How to stop the suicide of neurons

Dulbecco Telethon Institute conducted a study in Padua suggests how to avoid the death of nerve cells in Huntington’s disease, severe neurodegenerative disease.

New light on the mechanisms that lead to nerve cell death in patients with Huntington’s disease: a show on the pages of EMBO Molecular Medicine * is Luca Scorrano, Dulbecco Telethon Institute researcher who worked in Padua at the Venetian Institute of Molecular Medicine.

Huntington’s disease is a severe degenerative disease of the nervous system, although hereditary, begins to manifest only in adulthood. Who is affected initially shows problems in coordination and movement control, and impaired concentration, memory and language, to the complete dementia.

It is well known for many years that the underlying disease is a defect in the gene that contains the information for a particular protein, called huntingtin in fact, that is altered when it loses its normal functions and becomes toxic to brain cells. The mechanisms by which this happens, however, are not yet entirely clear: what researchers have certainly realized is that the players involved in the degenerative process are many.


Among these are the mitochondria, structures found in all cells responsible for both energy production, and the auditing of “programmed suicide” of cells, which is put in place of the cells in response to specific signals in the body.

The slide assembly has shown that in Huntington’s disease mitochondria show alterations in form and structure that result in actual death signals to neurons. As explained by Veronica Costa, the first author of the work, “we have identified a particular protein, DRP 1, which determines the change in shape of mitochondria: blocking the activity in cells from patients with Huntington’s disease we were able to restore normal structure mitochondria and to arrest the degenerative process. ”
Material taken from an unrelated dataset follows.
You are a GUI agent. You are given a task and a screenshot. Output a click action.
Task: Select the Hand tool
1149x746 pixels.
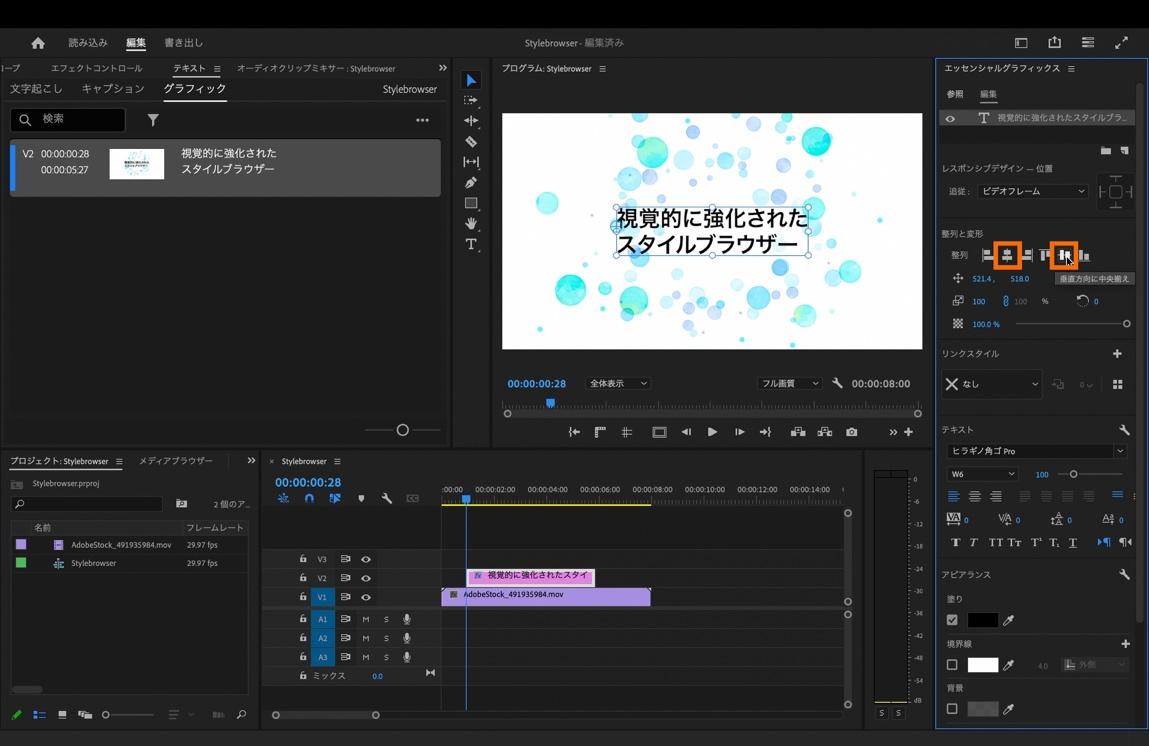point(471,224)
The discovery gives a further contribution to understanding the mechanisms underlying this complex disease, yet without the possibility of cure, but not all. “ORD 1 could be an interesting pharmacological target to block the neurodegeneration typical of chorea,” adds Scorrano. “Better understanding the role in the cell is then our next challenge for those of us who is responsible for basic research, to be echoed as close to the sick as this may give us something extra.”

The work of Luca Scorrano is also supported by Auchan.

* V. Costa, M. Giacomello, R. Hudec, R. Lopreiato, G. Ermak, D. Lim, W. Malorni, K. Davies, E. Carafoli, L. Scorrano, “Mitochondrial fission and cristae disruption Increase the response of cell models of Huntington’s disease to apoptotic stimuli. EMBO Molecular Medicine, 2010.